By extension, his comments on the role of monarchs should be read in the same light. The Court of Appeal overturned the judgment of the High Court and fined Karpal RM4,000 on March 11, 2014 for his remarks during the Perak constitutional crisis in February 2009, which saw the removal of the Pakatan state government. Karpal’s various run-ins with royalty throughout the past three decades should not be misconstrued as anti-Malay but as the work of one who attempted to ensure that everyone – royalty included – followed the laws of a constitutional democracy.

In the last decade and a half, Karpal also represented Datuk Seri Anwar Ibrahim at the latter’s various cases on a pro bono basis, including the Sodomy II trials. Now, Karpal was probably not one of Anwar’s biggest fans especially during Anwar’s 16 years on the government bench. It was based on this same wish to effectuate genuine constitutional democracy that Karpal tirelessly fought for Anwar in court.

Leading the DAP

For Malaysians, Karpal was best known for decades as a top DAP leader. Karpal became national party chairman in September 2004, following Kit Siang’s stint in that position (1999-2004). Lim Guan Eng was elected the secretary-general at the same time. While the chairmanship may not have been the number one position in DAP, Karpal nevertheless brought much stature with him.

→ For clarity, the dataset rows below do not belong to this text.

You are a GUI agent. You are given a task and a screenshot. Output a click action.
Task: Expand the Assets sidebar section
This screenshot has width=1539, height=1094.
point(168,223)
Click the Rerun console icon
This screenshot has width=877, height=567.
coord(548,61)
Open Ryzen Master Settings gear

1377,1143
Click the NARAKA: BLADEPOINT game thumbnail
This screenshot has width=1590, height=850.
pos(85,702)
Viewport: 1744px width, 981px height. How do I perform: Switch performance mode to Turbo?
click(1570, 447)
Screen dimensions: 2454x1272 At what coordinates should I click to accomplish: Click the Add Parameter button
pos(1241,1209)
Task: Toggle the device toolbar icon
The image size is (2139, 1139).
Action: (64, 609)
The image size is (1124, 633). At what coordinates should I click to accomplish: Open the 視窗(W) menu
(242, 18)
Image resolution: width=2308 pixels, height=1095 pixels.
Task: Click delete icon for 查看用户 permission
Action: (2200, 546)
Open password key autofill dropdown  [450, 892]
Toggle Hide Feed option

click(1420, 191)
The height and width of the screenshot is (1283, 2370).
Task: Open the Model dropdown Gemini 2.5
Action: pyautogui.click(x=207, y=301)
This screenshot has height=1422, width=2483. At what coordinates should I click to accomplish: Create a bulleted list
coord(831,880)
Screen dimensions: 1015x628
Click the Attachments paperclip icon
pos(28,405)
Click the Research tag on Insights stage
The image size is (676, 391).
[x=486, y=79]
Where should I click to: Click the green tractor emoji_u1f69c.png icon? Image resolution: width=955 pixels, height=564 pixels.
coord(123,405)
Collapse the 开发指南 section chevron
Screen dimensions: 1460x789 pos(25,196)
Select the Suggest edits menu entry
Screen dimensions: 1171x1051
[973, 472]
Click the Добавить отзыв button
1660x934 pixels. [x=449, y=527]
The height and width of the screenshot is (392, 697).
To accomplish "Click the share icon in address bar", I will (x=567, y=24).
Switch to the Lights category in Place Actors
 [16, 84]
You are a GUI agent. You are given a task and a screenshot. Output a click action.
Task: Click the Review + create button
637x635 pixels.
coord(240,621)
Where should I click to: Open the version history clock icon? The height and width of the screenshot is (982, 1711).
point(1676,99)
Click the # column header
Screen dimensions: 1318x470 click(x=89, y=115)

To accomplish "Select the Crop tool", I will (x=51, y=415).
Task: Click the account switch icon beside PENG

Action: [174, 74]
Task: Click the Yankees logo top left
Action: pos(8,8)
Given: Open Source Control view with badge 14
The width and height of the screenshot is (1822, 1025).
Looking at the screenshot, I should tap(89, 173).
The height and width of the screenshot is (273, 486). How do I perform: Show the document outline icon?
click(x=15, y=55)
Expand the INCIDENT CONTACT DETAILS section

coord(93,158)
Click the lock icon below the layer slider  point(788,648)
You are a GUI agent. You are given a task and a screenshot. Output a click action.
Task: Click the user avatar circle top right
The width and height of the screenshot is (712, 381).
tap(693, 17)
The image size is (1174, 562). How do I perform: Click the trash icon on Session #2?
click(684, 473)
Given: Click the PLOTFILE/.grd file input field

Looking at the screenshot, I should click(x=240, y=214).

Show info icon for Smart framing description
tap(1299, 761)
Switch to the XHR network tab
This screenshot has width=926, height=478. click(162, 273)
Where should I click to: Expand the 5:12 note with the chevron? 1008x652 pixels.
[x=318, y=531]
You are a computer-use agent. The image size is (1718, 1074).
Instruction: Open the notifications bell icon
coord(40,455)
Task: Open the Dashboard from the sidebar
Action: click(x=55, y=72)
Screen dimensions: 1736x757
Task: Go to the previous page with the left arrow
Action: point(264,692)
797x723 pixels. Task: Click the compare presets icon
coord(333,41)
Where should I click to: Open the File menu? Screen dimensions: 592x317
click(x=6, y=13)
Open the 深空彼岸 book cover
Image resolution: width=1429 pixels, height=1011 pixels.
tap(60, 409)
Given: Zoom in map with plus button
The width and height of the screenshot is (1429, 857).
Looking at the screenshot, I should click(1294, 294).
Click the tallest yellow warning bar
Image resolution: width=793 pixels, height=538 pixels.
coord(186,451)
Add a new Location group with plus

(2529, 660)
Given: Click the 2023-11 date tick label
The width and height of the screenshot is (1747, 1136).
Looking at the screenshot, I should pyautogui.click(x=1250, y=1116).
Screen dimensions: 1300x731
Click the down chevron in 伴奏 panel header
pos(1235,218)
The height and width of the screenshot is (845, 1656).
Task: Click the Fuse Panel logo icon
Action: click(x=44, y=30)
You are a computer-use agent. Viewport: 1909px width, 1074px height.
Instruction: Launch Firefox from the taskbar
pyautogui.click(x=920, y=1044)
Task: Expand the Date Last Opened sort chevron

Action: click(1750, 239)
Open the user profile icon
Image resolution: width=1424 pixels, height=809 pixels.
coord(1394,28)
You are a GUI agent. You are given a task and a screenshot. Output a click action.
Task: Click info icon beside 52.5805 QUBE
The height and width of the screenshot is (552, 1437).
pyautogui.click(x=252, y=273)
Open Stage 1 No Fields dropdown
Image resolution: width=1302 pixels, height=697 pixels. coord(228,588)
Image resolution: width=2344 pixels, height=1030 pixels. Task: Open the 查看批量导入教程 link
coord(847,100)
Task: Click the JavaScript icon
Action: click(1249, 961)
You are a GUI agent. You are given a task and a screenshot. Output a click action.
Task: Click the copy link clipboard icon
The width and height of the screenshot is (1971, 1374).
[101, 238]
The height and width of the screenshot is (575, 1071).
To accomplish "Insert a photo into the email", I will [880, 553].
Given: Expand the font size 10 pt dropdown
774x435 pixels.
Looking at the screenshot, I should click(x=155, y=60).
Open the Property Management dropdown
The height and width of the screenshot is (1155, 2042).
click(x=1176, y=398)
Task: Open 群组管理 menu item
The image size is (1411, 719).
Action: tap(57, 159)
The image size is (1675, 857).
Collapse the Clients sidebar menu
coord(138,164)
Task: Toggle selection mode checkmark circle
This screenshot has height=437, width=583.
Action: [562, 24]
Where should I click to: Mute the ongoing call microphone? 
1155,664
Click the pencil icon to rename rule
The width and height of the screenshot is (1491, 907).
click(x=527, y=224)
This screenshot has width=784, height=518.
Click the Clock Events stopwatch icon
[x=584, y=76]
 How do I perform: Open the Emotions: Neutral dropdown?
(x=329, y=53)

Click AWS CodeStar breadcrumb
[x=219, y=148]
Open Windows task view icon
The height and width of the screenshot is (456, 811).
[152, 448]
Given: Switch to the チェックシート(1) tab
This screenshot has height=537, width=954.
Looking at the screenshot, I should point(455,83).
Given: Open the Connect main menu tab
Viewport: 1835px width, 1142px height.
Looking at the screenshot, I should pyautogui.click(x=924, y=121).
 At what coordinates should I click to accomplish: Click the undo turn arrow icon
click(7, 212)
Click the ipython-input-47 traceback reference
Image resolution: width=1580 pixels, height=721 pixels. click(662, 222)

In Kit Siang’s tribute to his old brother-in- arms, he said that with Karpal’s passing, a light had gone out in Malaysia. The two of them had been a political pair since the 1980s, and at the three-day wake for Karpal, one could see how the press attempted to capture every expression they could on Kit Siang’s face.

For DAP secretary-general and Chief Minister of Penang Guan Eng, Karpal’s demise left a huge void. In private, Guan Eng considers himself the political son of Karpal. They had been close since the much younger man entered politics in the mid-1980s.

In the period following the 2008 General Election when DAP first got to taste some power, Karpal was keen to ensure that the party lived up to public expectations. He was against serving DAP representatives receiving honorific titles, a view shared by many Malaysians who had been complaining about the proliferation of such titles. He was also against representatives holding both parliamentary and state seats at once. Fielding leaders for seats at both levels before the 2008 election had been done out of necessity as the pool of electable candidates back then was very small.

He was justified in pushing to minimise such arrangements after 2008 because DAP’s talent pool had significantly expanded since then.

Karpal was not shy of controversies within his own party. His “Godfather versus Warlord” spat with Dr P. Ramasamy, Deputy Chief Minister II of Penang, as well as his public call to Jeff Ooi, MP for Jelutong, to withdraw the latter’s alleged derogatory remark of “kucing kurap” against MPPP officials are among the most remembered during his decade-long chairmanship.

I must confess that as a DAP leader, Karpal’s choice of words and sometimes his choice of moments occasionally left me feeling uneasy, especially when it came to party matters as well as issues relating to coalition building. But his mission to uphold the integrity of the party was always crystal clear and well understood.

Karpal was a courageous soul who feared no one and stood up for the downtrodden, the dispossessed and the destitute. This legend lives on beyond his death. In his lifetime, he has inspired and given hope to at least two generations of Malaysians. His story – and his will to see justice done – will continue to inspire many more.

Liew Chin Tong is DAP Political Education Director and MP for Kluang. This article appeared in the latest issue of Penang Monthly (May 2014).